In a study published in PLoS Medicine, researchers combined results from 4000 Swedish adults with those from 17 similar studies in other countries, creating the most comprehensive evidence to date on the relationship between this more objective measure of dairy fat consumption, risk of  and death.

Dr Matti Marklund from The George Institute for Global Health, Johns Hopkins Bloomberg School of Public Health, and Uppsala University said that with rising dairy consumption around the world, a better understanding of the health impact was needed.

“Many studies have relied on people being able to remember and record the amounts and types of dairy foods they’ve eaten, which is especially difficult given that dairy is commonly used in a variety of foods.

“Instead, we measured blood levels of certain fatty acids, or fat ‘building blocks’ that are found in dairy foods, which gives a more objective measure of dairy fat intake that doesn’t rely on memory or the quality of food databases,” he added.

“We found those with the highest levels actually had the lowest risk of CVD. These relationships are highly interesting, but we need further studies to better understand the full health impact of dairy fats and dairy foods.”
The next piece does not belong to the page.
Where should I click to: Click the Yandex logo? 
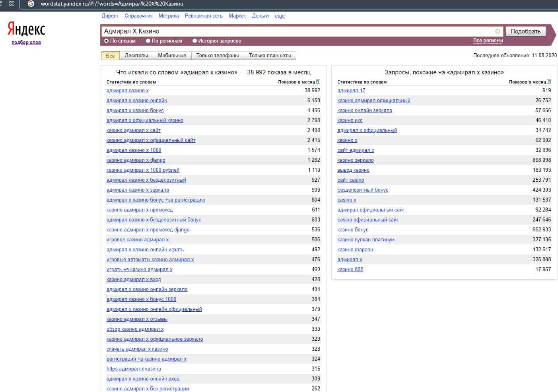[26, 29]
Sweden has one of the world’s highest consumption of dairy. An international team of researchers assessed dairy fat consumption in 4150 Swedish 60-year-olds by measuring blood levels of a particular fatty acid that is mainly found in dairy foods and therefore can be used to reflect intake of dairy fat.

The participants were then followed up for an average of 16 years, recording heart attacks, strokes and other serious circulatory events, and all cause mortality.
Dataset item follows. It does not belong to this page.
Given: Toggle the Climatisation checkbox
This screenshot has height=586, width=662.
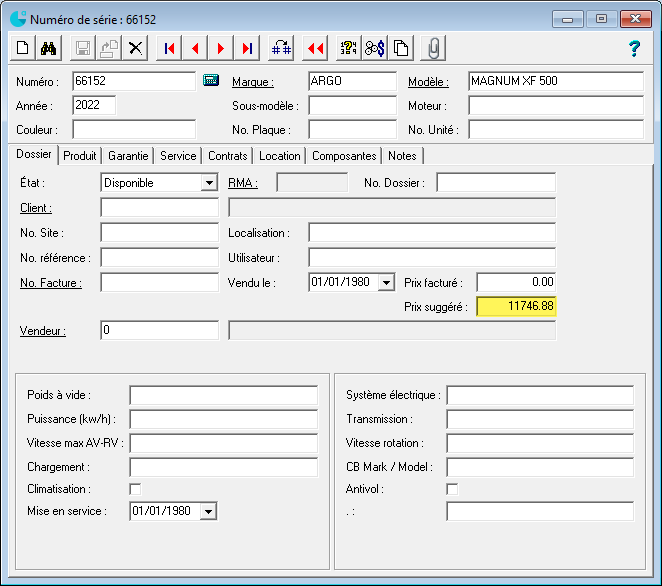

After adjustment for other known CVD risk factors including things like age, income, lifestyle, dietary habits, and other diseases, the CVD risk was lowest for those with high levels of the fatty acid (which reflects a high intake of dairy fats). Those with the highest levels had no increased all-cause mortality risk.

These findings highlight the uncertainty of evidence in this area, which is reflected in dietary guidelines, noted  Dr Marklund.

“While some dietary guidelines continue to suggest consumers choose low-fat dairy products, others have moved away from that advice, instead suggesting dairy can be part of a healthy diet with an  emphasis on selecting certain dairy foods — for example, yoghurt rather than butter — or avoiding sweetened dairy products that are loaded with added sugar,” he said.

Combining these results with 17 other studies with a total of almost 43 000 participants from the US, Denmark, and the UK confirmed these findings in other populations.

“While the findings may be partly influenced by factors other than dairy fat, our study does not suggest any harm of dairy fat per se,” Dr. Marklund said.

Lead author Dr Kathy Trieu from The George Institute for Global Health pointed out that consumption of some dairy products, especially fermented products, have been shown to be linked to cardiovascular benefits.

“Increasing evidence suggests that the health impact of dairy foods may be more dependent on the type — such as cheese, yoghurt, milk, and butter — rather than the fat content, which has raised doubts if avoidance of dairy fats overall is beneficial for cardiovascular health,” she said.

“Our study suggests that cutting down on dairy fat or avoiding dairy altogether might not be the best choice for heart health.”

“It is important to remember that although dairy foods can be rich in saturated fat, they are also rich in many other nutrients and can be a part of a healthy diet. However, other fats like those found in seafood, nuts, and non-tropical vegetable oils can have greater health benefits than dairy fats,” Dr Trieu added.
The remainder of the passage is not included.